Is it form or format, door or door mat, car or automat? You can’t open a door mat, or drive an automat, but you can put your sonnet inside an appropriate format. Sonnet is to format as door is to door mat, the thing itself beside the plan of it. Scrape your boots before you enter the National Park to prevent the spread of pests; Russian boots placed in the shape of a star; children’s shoes at Auschwitz. It always comes back to shoes, not as evil doers but as boundary breakers, slipped over murderous ankles. That was what made me think the wax woman was my mother; not just her 1960s skirt and cream-colored blouse, but her thin ankles. Ankles aren't usually used to identify us, but hers broke the wall of (her) death and (the museum’s) work of art. When realist sculpture proves more real than life, it brings the dead back to sit quietly near a guard, surprised to hear me say he was guarding my mother. If I stared into her eyes, would she or I be Marina Abramovic? Would one or the other of us elicit a tear in the other?
To be a stranger’s
witness, using you as hers across a museum table. Please refrain from
cynicism, I say to a fellow academic; allow that the
word “wisdom” carries the merit of impermanence, along with an
aspiration to sculpture-hood. When asked to draw a clock, I got the
circle and the numbers down, but couldn’t find 11:10 on my first
three tries. The digital world has ruined me for this kind of
arithmetic, that of measuring time in the last century. That it was
not 11:10 in any case didn’t confuse me so much as the two hands,
one shorter than the other, lost in magic marker on a white board.

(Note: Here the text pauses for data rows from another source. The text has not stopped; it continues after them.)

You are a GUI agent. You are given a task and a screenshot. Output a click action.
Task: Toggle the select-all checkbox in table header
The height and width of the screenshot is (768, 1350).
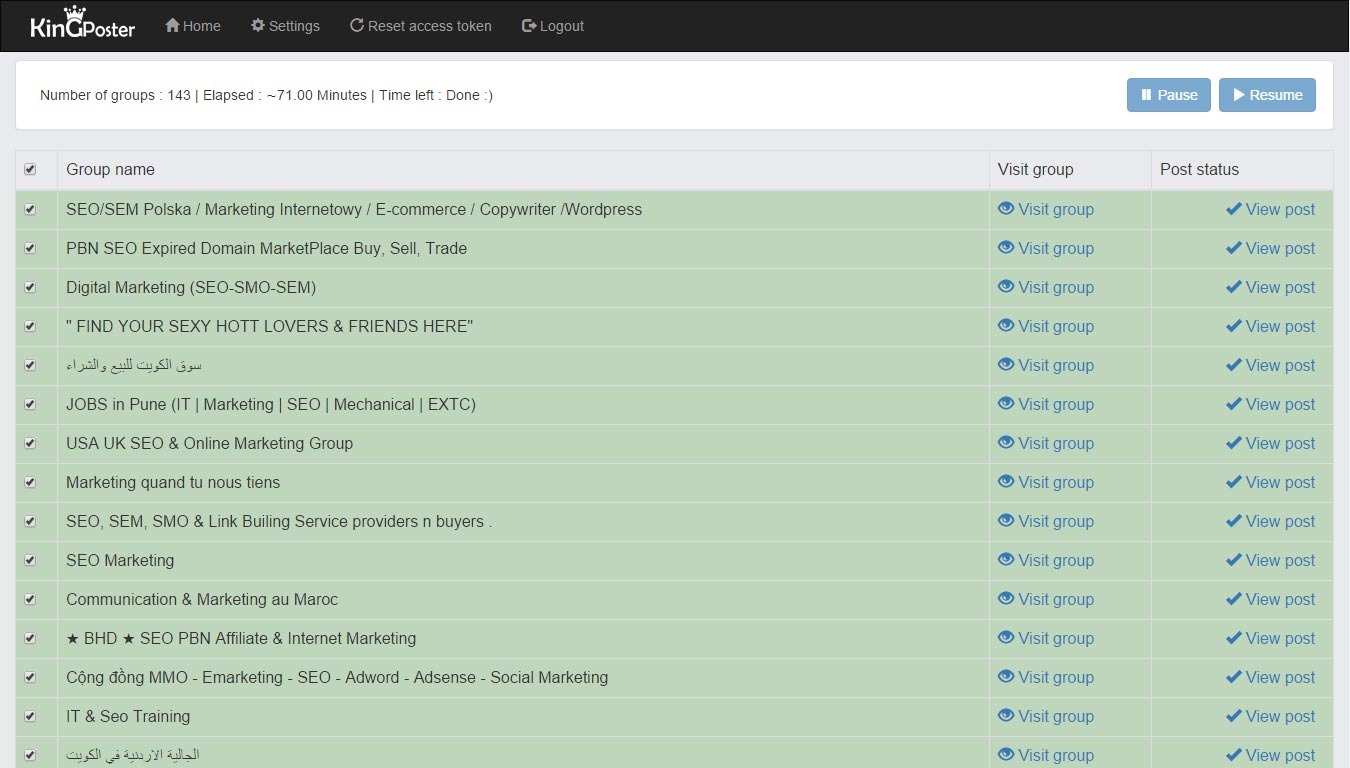pyautogui.click(x=30, y=170)
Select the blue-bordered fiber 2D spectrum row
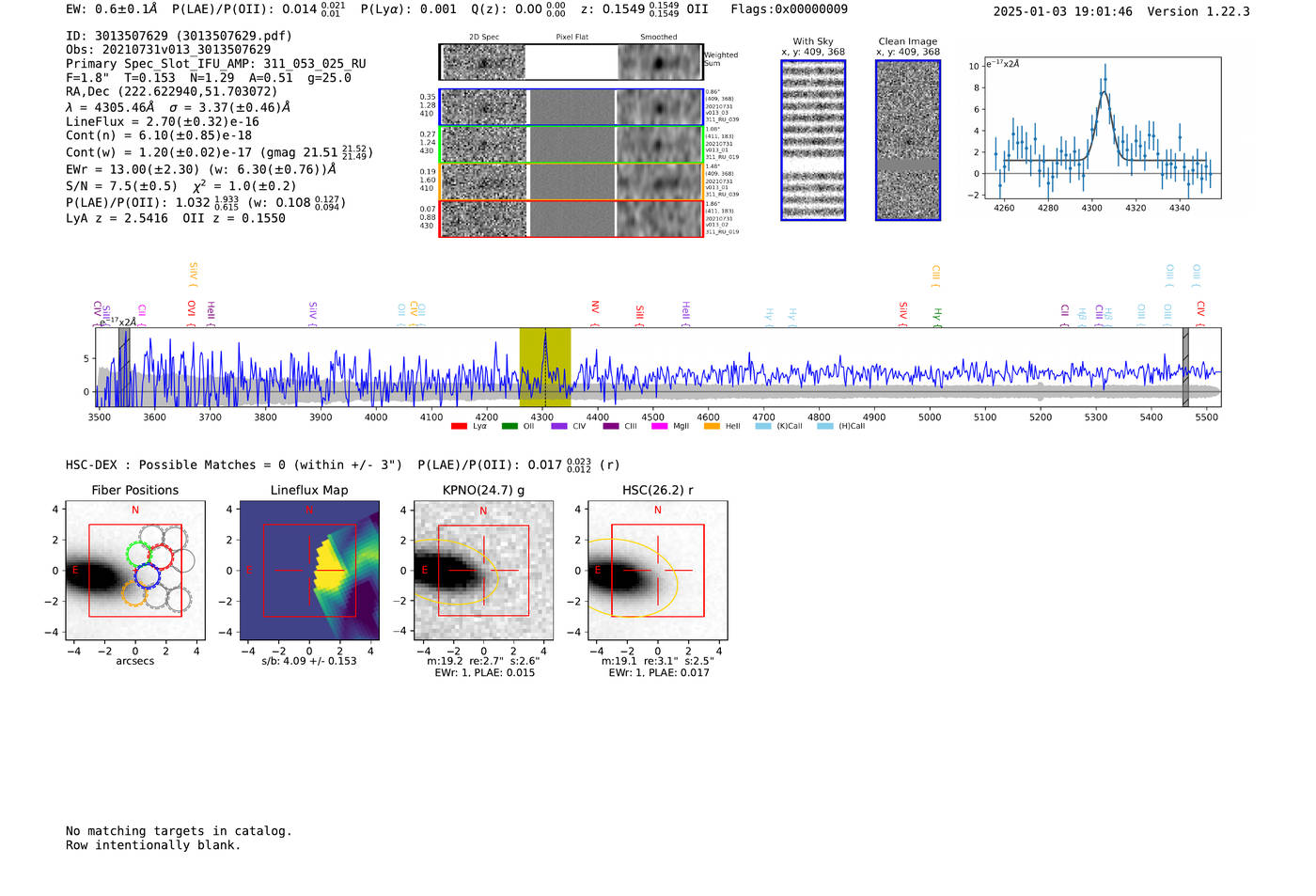Image resolution: width=1316 pixels, height=896 pixels. click(572, 107)
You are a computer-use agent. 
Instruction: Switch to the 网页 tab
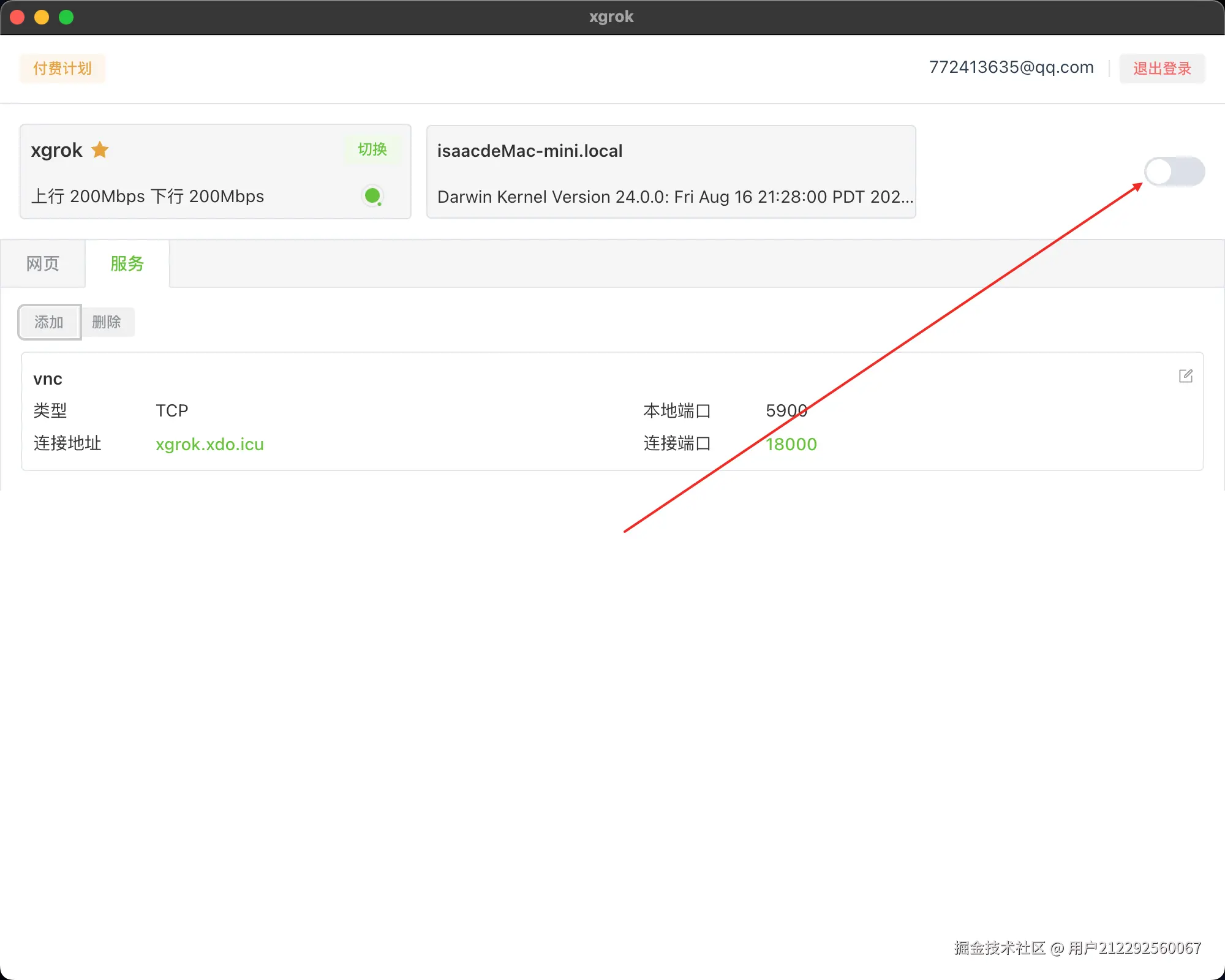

Don’t play everything; just let some things go by. Monk dances like he plays piano, a staccato grace to his feet across the board. His music is not staged, like play or a conspiracy theory, but emerges from planks like commandments. You can tell musicians what to do, because they will not do it exactly. But there is fascism in my fascia.
One refers to history, the other to emotion. Untethered, even as they are made. Written either by the victors or the victims; both narratives compelling, and each could be a novel of manners, not in the sense of politeness but of grammar well caged. The question of his identifications came up in the comment stream, after a piece of his graphic memoir appeared on Facebook. He felt more for the girl his daughter's age from Gaza than he did for young men who might have been himself. To whom do we owe our identifications, our empathy? Its grammar is hard to diagram.
I flee so many arguments with which I agree. Word-bound, I quarrel with the sutta’s translation, the tone of logic, appeals to history that is another's history bombed. A leaflet about flooding Hamas's tunnels was couched in the language of God to Noah (or am I misremembering?). Watch the side of the sentence you fall into, subject or direct object, agent or acted upon. Combine one part memoir to two parts history to another logic, stir up controversy. Our sentences dislodged, we look to an underpass as comfort. On the questionnaire I noted that I have housing and food, that I’m not depressed, and that I don’t need the assistance of strangers. When asked for my quality of life, I filled in the circle 8.
Note: language taken from Thelonious Monk's 25 tips for musicians, 1960.